O Ministério do Desenvolvimento e Assistência Social, Família e Combate à Fome publicou nova portaria no Diário Oficial da União (DOU), nesta quarta-feira (9), atualizando as regras de elegibilidade do Programa Bolsa Família.
Novas categorias ampliam acesso ao Bolsa Família
Três novas situações de vulnerabilidade social foram adicionadas aos critérios que autorizam a adesão ao programa. A medida visa ampliar a cobertura de famílias em risco.

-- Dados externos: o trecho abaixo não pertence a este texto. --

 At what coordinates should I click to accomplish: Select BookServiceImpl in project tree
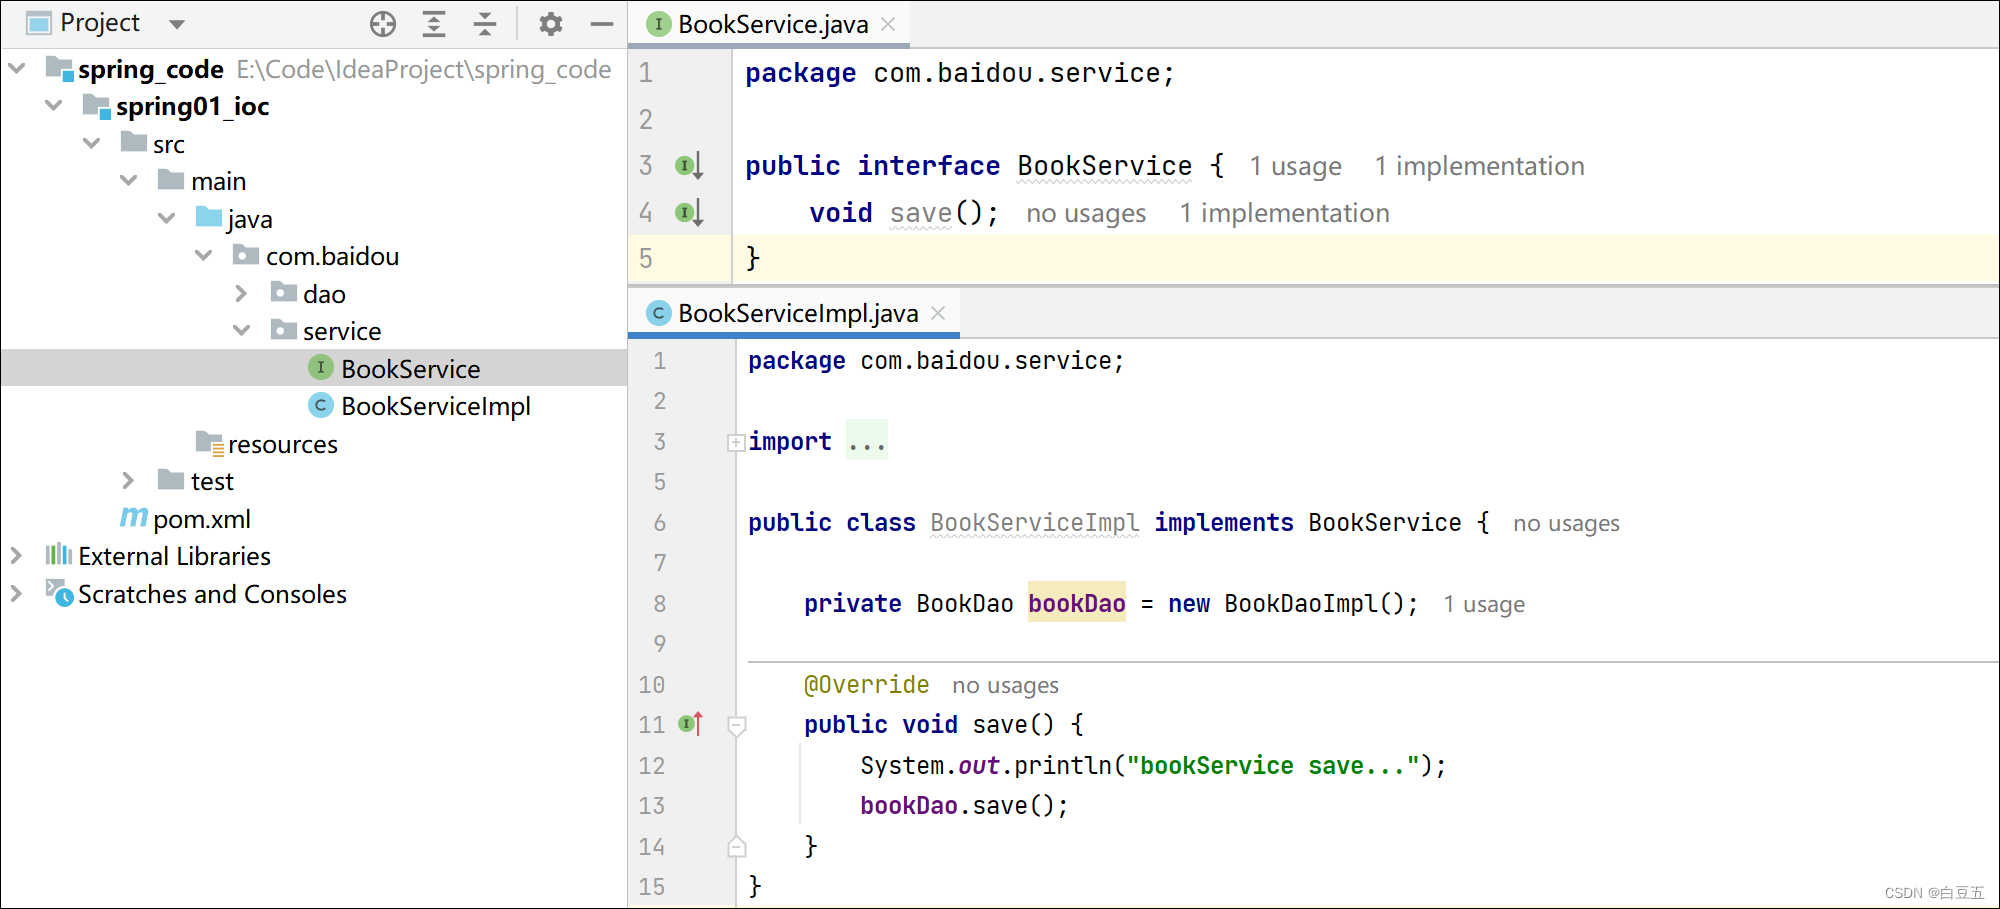(x=435, y=406)
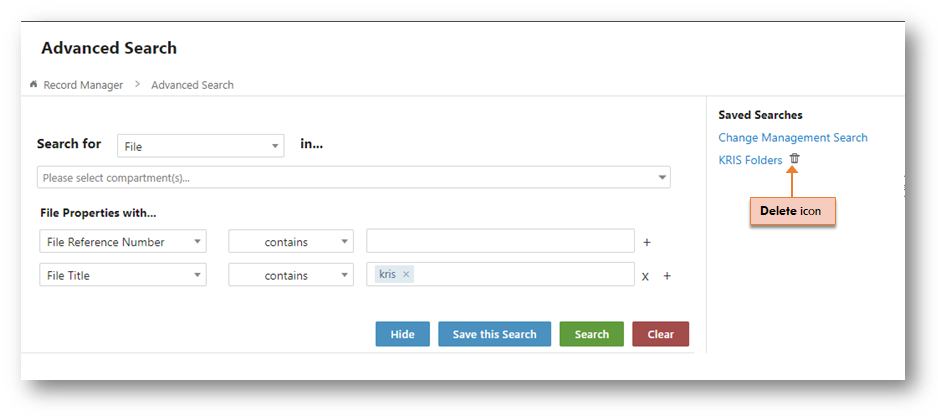Click the red Clear button

[x=660, y=334]
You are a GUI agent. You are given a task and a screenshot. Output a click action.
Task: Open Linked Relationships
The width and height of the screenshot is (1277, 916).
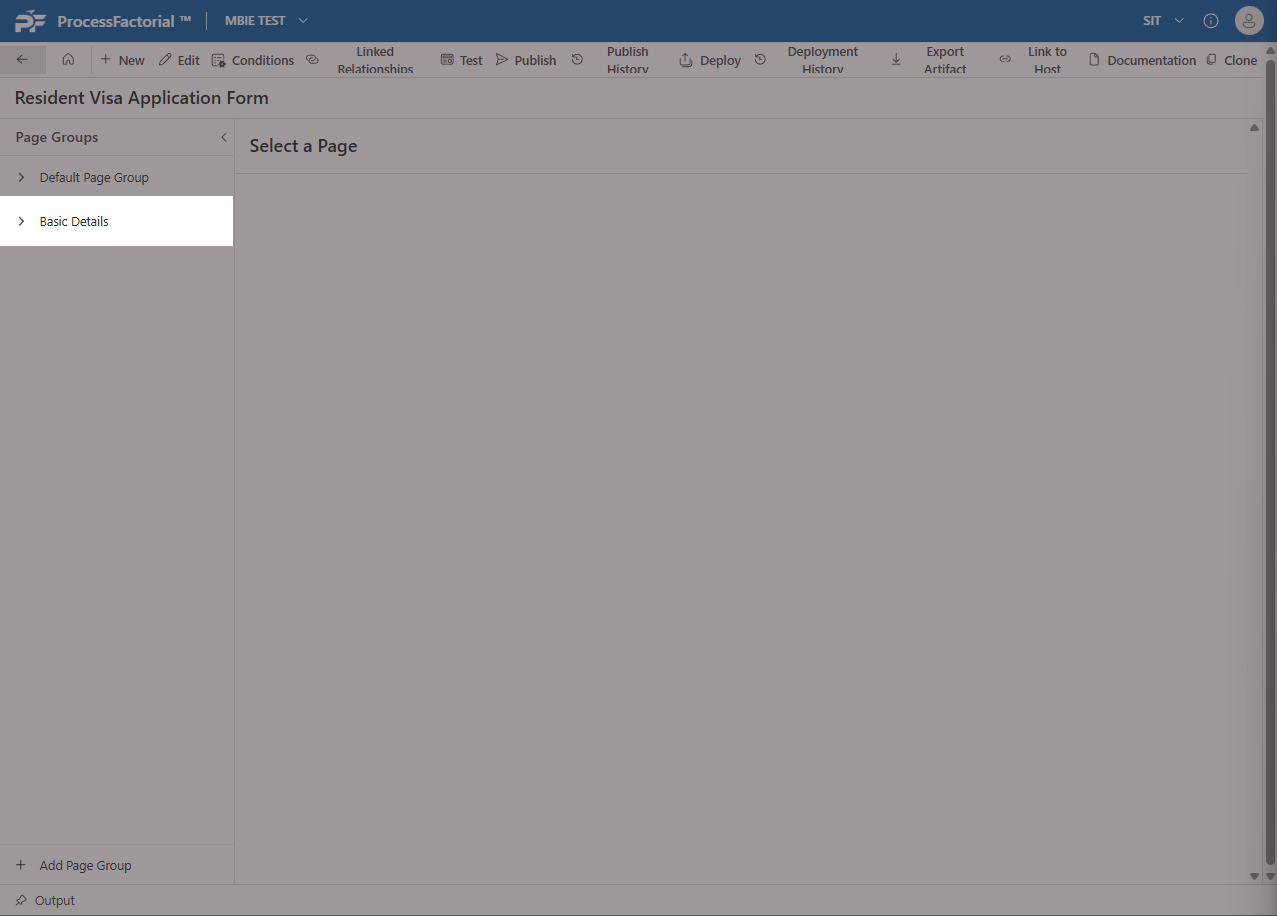click(x=362, y=60)
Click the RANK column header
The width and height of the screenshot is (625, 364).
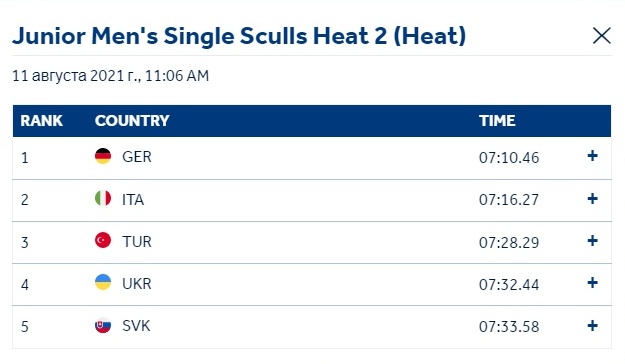click(41, 121)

Veja as novas situações incluídas
As condições agora reconhecidas pelo governo são:
- Famílias com pessoas em situação de rua;
- Famílias com pessoas em risco social por violação de direitos, conforme Prontuário SUAS;
- Famílias com pessoa em risco de insegurança alimentar, segundo o Ministério da Saúde.
Essas famílias passam a ter prioridade na entrada no Bolsa Família, conforme informado pelo Ministério.
Categorias anteriores permanecem válidas
As categorias já incluídas como prioritárias continuam valendo:
- Famílias com trabalho infantil;
- Resgatadas de condições semelhantes à escravidão;
- Quilombolas e indígenas;
- Catadores de materiais recicláveis.
A nova norma complementa essas situações, visando fortalecer a rede de proteção social.
Critérios de renda seguem em vigor
Para se enquadrar no programa, a renda mensal per capita da família não pode ultrapassar R$ 218. Em um exemplo citado pelo Ministério, sete pessoas em uma mesma residência, com apenas um recebendo R$ 1.518, se qualificam — pois a renda por pessoa fica em R$ 216,85.
Nova portaria já está em vigor
A portaria entra em vigor imediatamente, com efeitos diretos a partir da folha de pagamento de julho de 2025. O objetivo, segundo o ministro Wellington Dias, é garantir segurança de renda e alimentar às famílias em maior risco social.
“O objetivo é aumentar o nível de proteção social, de segurança de renda e de segurança alimentar”, declarou o ministro Wellington Dias.
As informações cadastrais das famílias serão avaliadas quanto à consistência e atualidade no momento da análise para ingresso no programa.